Das letzte, was der Diktator seinem Volk hinterließ, waren massive Kürzungen in der Bildung, im Sozialsystem und im Gesundheitswesen. Den Alten wurden die Renten gestrichen, Krankenhäuser wurden geschlossen, ausländische Universitätsabschlüsse für ungültig erklärt. Die neue turkmenische Regierung hat nun eine vorsichtige Korrektur dieser Politik angekündigt. Im Gesundheitswesen, in der Bildung und in der Sozialversorgung wolle Turkmenistan wieder mehr investieren, versicherte man der deutschen Abordnung unter dem Vorsitz des CDU-Politikers Holger Haibach.
Begrenzter Zugang
Haibach kritisierte die eingeschränkten Möglichkeiten seiner Delegation in Turkmenistan: "Das hätten wir gerne mit eigenen Augen gesehen, aber leider ist keinem dieser Wünsche entsprochen worden. Mir ist es in all den Jahren noch nicht passiert, dass man überhaupt nirgends reinkommt. Und auch die Tatsache, dass es nicht mal möglich ist, in eine Schule reinzugehen, ist schon bemerkenswert", betonte Haibach in Berlin.
Die Parlamentarier waren also vor allem darauf angewiesen, was ihnen ihre Gesprächspartner erzählten. Dazu gehörten Vertreter von Religionsgemeinschaften, von Minderheiten, aber auch Beamte im Regierungsapparat. Und die hatten manchmal ziemlich überraschende Antworten parat. Zum Beispiel als die Abgeordnete Angelika Graf von der SPD nach Gewalt gegen Frauen fragte: "Man hat uns im Brustton der Überzeugung versichert, dass es völlig unturkmenisch sei, Gewalt gegen Frauen auszuüben und folglich gäbe es das auch nicht. Das war die Logik in allen Fragen, wo wir in eine solche Richtung nachgefragt haben", berichtet Frau Graf.

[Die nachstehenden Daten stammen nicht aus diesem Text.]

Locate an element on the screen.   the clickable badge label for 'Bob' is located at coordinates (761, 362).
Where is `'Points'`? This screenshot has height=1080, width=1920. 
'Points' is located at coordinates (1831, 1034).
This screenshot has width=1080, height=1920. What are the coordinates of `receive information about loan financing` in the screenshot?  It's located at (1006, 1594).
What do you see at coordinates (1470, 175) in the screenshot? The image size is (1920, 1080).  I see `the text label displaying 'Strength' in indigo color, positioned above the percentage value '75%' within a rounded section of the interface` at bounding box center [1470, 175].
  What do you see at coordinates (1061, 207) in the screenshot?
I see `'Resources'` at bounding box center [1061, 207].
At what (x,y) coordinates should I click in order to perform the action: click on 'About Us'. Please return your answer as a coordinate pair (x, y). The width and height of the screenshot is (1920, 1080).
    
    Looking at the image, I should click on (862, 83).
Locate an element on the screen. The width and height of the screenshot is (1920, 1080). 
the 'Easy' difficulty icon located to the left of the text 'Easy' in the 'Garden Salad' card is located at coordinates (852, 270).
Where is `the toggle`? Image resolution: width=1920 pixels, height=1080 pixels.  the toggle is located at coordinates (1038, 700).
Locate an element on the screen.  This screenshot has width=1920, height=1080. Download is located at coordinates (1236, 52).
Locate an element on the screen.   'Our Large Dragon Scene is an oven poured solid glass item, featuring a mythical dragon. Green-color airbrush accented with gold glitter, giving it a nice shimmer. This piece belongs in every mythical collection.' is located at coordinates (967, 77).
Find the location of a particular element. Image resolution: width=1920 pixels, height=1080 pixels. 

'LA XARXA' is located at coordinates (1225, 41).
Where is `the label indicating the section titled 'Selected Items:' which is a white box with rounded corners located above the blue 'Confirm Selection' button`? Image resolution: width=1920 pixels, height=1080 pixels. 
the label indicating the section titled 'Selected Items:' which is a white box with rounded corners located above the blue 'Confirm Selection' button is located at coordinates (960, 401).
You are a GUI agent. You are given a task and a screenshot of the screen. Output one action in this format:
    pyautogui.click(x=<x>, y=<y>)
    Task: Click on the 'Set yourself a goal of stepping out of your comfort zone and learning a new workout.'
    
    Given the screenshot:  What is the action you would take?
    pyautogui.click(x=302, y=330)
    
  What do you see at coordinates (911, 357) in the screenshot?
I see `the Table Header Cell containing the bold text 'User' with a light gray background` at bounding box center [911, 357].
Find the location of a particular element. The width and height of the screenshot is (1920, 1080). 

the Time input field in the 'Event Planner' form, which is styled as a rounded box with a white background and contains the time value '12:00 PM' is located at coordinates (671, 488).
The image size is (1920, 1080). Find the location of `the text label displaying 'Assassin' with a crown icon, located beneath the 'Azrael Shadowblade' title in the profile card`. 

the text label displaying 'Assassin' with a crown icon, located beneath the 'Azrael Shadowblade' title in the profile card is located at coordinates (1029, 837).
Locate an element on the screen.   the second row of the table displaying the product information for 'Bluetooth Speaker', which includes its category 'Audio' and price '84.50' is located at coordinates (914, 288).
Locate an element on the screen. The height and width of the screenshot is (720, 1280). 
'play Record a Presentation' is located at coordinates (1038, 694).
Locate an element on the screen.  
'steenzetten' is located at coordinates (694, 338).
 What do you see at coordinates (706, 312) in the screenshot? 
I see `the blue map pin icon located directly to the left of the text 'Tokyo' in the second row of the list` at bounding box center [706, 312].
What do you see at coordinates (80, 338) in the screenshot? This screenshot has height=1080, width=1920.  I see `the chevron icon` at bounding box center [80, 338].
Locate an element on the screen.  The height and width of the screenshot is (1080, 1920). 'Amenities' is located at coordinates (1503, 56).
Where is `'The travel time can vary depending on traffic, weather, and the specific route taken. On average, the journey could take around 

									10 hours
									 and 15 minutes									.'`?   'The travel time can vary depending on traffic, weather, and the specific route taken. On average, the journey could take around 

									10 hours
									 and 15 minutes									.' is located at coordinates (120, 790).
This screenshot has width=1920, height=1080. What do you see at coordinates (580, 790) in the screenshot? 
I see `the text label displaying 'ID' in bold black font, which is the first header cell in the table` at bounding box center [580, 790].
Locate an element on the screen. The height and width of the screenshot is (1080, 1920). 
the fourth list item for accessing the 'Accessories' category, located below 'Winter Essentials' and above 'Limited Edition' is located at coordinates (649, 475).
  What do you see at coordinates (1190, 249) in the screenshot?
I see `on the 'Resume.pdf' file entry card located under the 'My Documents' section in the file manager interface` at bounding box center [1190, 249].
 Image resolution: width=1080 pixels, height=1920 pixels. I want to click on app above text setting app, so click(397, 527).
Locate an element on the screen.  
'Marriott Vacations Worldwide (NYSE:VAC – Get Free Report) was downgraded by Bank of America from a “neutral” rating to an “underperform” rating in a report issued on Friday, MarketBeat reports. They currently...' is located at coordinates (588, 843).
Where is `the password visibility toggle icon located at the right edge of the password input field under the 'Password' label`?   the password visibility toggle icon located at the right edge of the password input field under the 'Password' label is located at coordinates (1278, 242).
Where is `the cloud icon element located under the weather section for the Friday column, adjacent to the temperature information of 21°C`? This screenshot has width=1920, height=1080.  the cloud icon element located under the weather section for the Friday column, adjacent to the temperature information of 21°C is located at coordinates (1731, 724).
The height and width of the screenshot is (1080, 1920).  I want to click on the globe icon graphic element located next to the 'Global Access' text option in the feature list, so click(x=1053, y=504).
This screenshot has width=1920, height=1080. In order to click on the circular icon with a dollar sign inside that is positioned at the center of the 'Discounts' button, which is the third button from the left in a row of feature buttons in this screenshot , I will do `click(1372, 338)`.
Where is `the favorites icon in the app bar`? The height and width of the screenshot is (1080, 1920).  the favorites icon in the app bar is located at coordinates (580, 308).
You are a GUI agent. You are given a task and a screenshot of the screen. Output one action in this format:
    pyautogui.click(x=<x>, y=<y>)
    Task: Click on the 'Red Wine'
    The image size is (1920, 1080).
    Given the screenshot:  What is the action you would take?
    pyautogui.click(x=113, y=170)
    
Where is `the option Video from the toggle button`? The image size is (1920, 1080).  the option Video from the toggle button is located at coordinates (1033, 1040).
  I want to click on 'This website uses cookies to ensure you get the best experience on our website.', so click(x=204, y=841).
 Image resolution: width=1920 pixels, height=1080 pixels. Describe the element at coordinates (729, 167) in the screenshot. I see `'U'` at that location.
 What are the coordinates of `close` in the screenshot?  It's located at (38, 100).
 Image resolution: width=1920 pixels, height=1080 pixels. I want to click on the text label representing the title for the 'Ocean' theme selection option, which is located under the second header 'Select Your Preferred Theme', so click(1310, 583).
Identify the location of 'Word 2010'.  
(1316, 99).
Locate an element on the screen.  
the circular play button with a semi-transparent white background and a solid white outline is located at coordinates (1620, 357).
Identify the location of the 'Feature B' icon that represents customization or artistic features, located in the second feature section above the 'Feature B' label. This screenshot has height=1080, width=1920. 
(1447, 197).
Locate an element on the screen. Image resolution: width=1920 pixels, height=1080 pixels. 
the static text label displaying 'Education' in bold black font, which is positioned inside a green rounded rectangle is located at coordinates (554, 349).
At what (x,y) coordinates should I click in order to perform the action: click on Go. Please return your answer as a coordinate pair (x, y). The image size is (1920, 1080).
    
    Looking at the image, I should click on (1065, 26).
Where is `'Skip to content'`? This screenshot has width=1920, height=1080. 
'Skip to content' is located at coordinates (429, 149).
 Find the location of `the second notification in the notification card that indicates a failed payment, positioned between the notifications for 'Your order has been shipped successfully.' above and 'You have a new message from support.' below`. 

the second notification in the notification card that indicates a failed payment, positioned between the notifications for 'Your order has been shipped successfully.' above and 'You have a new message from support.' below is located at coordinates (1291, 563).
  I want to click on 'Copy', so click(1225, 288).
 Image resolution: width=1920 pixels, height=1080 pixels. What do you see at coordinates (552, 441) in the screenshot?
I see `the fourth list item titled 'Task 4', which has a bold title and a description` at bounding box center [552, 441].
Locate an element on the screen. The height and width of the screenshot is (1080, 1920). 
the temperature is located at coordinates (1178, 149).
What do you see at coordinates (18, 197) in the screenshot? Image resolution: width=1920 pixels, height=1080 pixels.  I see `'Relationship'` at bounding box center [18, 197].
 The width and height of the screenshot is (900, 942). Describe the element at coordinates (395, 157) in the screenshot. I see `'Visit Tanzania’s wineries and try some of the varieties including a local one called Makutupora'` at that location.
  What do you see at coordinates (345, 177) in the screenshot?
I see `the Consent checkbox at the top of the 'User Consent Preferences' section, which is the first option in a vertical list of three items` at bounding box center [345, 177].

Neue Kontakte zur Außenwelt
Ob von der neuen Regierung wirklich Reformen zu erwarten sind, bleibt deshalb das große Rätsel des neuen Präsidenten Gurbanguli Berdymuchammedow. Ein ermutigendes Zeichen: Seit einiger Zeit gibt es in der Hauptstadt Aschgabad Internetcafes. Zwar kann man davon ausgehen, dass kritische Seiten zensiert werden, dennoch eröffnet das Internet neue Verbindungen zur Außenwelt für die fast völlig abgeschottete Bevölkerung. Mit Sprachkursen und Austauschprogrammen müsse nun der Kontakt der Bevölkerung zur Außenwelt gestärkt werden, fordert der Grünen-Politiker Volker Beck: "Wenn man in diesem Land etwas macht, ist die Bildungsfrage der einzige Ansatzpunkt, denn in allen anderen Fragen verbietet es sich eigentlich fast, weil eben bei Demokratie und Rechtsstaatlichkeit da so gar nichts vorhanden ist. Es gibt keinen Grund dafür, das Regime für diesen Nullstandard auch noch zu belohnen."
Echter Dialog oder Feigenblatt?
Die Bundesregierung arbeitet gerade an einer neuen europäischen Strategie für die Zusammenarbeit mit Zentralasien. Dass der Menschenrechtsdialog Teil dieser Strategie sein soll, ist für den CDU-Politiker Haibach aber noch kein Grund zum Optimismus. Er meint: "Dialoge sind eine sehr gute Veranstaltung, wenn sie wirklich dazu führen, dass Dinge besprochen werden, wenn sie nicht eine Feigenblattfunktion übernehmen. Und da würde ich mir von unserer Bundesregierung wünschen, dass sie ganz klar sagt: Hört mal, das sind die Punkte, unter den Bedingungen können wir mit Euch in den Dialog eintreten, davon hängen auch andere Leistungen oder andere Wünsche nach Zusammenarbeit ab. Da muss man selber dann auch sagen: Das sind unsere Interessen in der Region, weil wir ein Interesse an Stabilität in der Region haben und Stabilität kann nicht durch Unrechtssysteme gewährleistet werden."
Eine neue Regierung in Aschgabad und eine neue Strategie in Europa – ob sich dadurch wirklich etwas ändert, davon wollen sich die Parlamentarier in ein, zwei Jahren auf einer zweiten Reise überzeugen.